:: SELECTION ::

4BAACDBD-E21F-4388-9323-5CF3816517E6.jpeg
 
Feb 21, 2013
167
Hunter 46 Point Richmond, CA
I am familiar with Selden and CDI but I understand Facnor, Colligo, Profurl, Karver, Ronstan, Bamar and Harken also supply them. I purchased a CDI asymmetrical sail top down furler with a anti-torsion line, continuous line leading to/from the cockpit and stanchion blocks for my Hunter 386 in 2014 and used a number of times. Works very well and avoids leaving the cockpit to deploy and douse the sail. You furl the sail on the anti- torsion line provided anti-torsion line and tie the sail with breakable yarn, then attach the halyard and raise the asymmetrical halyard. I did not need a bow sprit. With the sock you have to remove the asymmetrical sail to use the jib. With a furler you can leave it up for the day and easily change between head and asymmetrical sails. You might find the following links helpful.

:: WHAT YOU NEED TO DO ::
Write out the stretch of the furler post from "4BAACDBD-E21F-4388-9323-5CF3816517E6.jpeg" through "following links helpful.", swapping "sock" for "snuffer".

:: Rows from a screen grounding dataset ::

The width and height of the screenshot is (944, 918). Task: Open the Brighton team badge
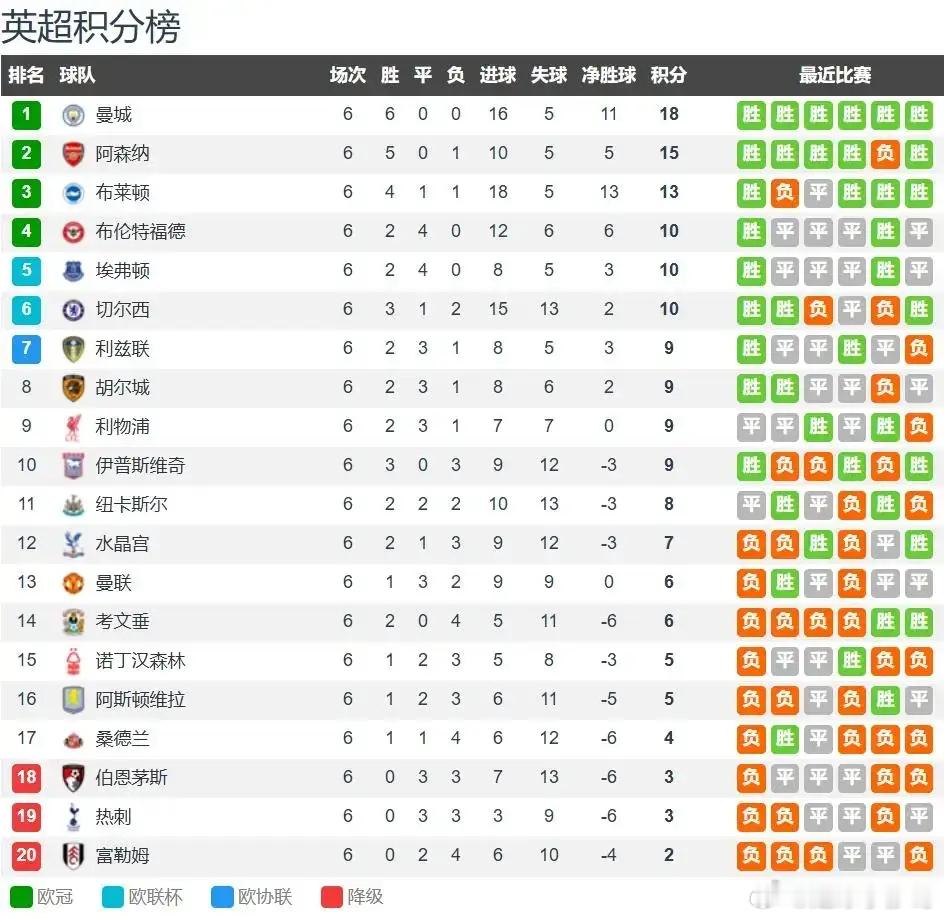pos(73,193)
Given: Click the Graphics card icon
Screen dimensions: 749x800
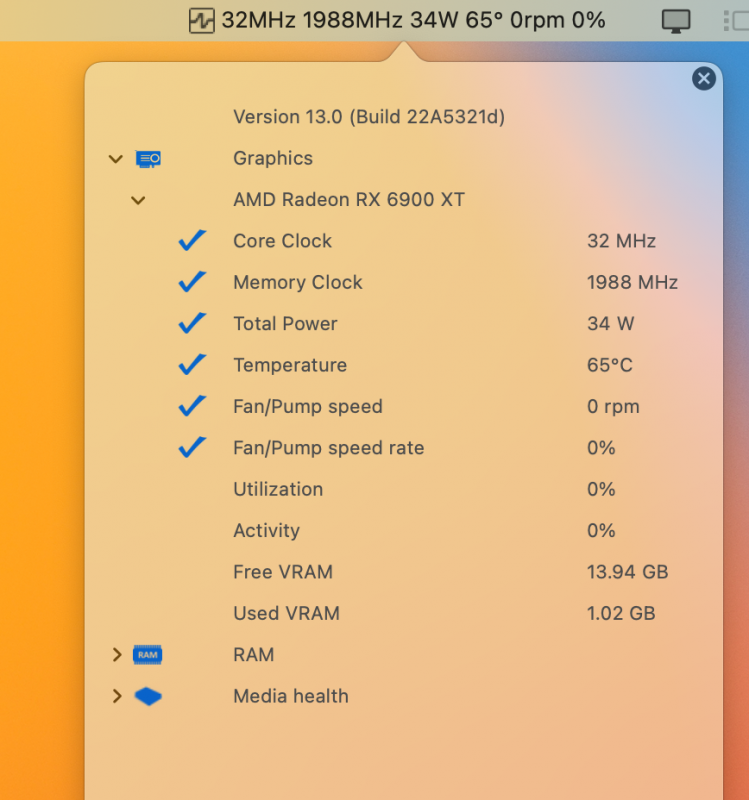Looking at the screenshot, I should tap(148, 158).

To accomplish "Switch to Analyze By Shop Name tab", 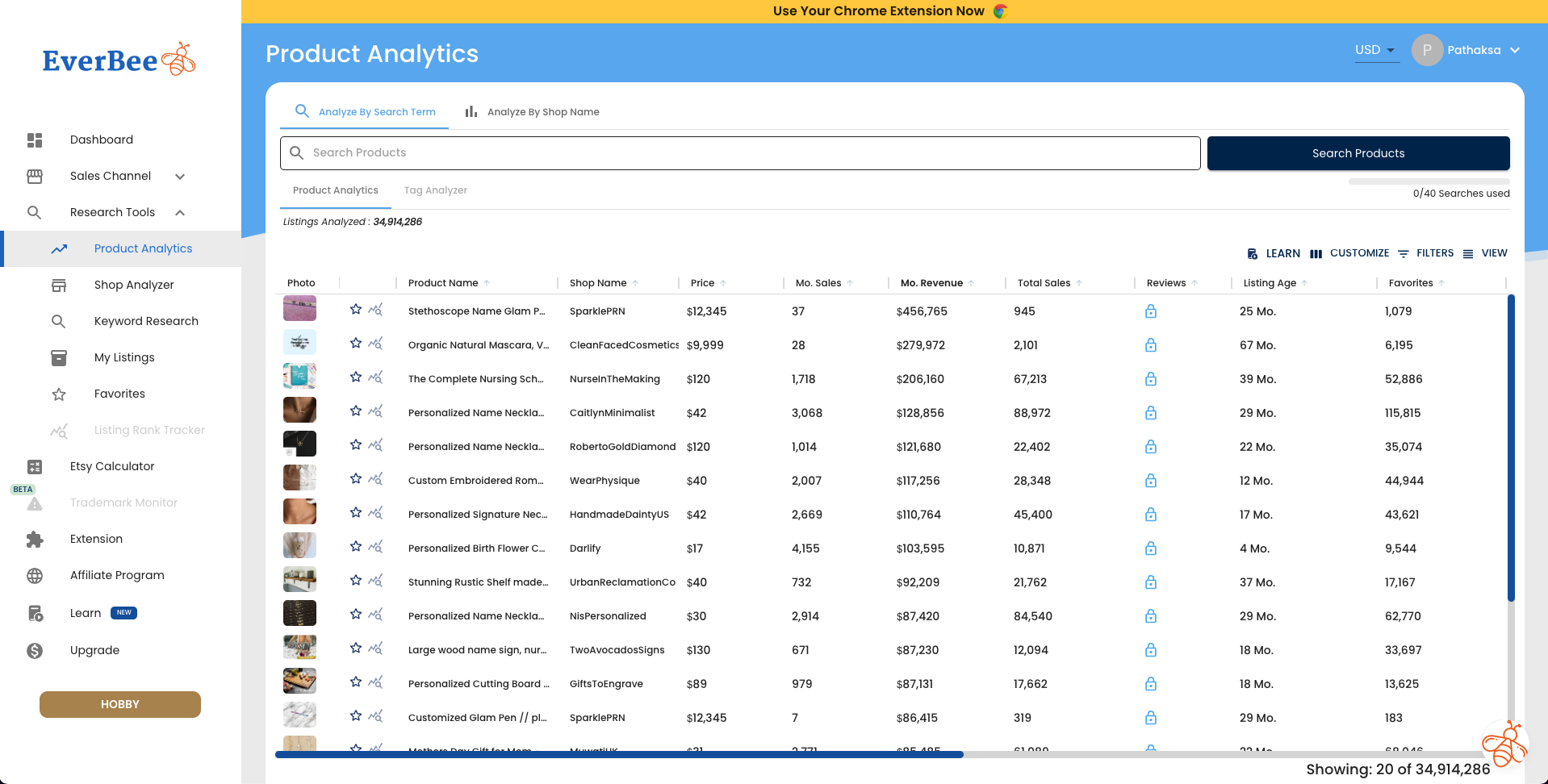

:: FULL OUTPUT ::
4BAACDBD-E21F-4388-9323-5CF3816517E6.jpeg
 
Feb 21, 2013
167
Hunter 46 Point Richmond, CA
I am familiar with Selden and CDI but I understand Facnor, Colligo, Profurl, Karver, Ronstan, Bamar and Harken also supply them. I purchased a CDI asymmetrical sail top down furler with a anti-torsion line, continuous line leading to/from the cockpit and stanchion blocks for my Hunter 386 in 2014 and used a number of times. Works very well and avoids leaving the cockpit to deploy and douse the sail. You furl the sail on the anti- torsion line provided anti-torsion line and tie the sail with breakable yarn, then attach the halyard and raise the asymmetrical halyard. I did not need a bow sprit. With the snuffer you have to remove the asymmetrical sail to use the jib. With a furler you can leave it up for the day and easily change between head and asymmetrical sails. You might find the following links helpful.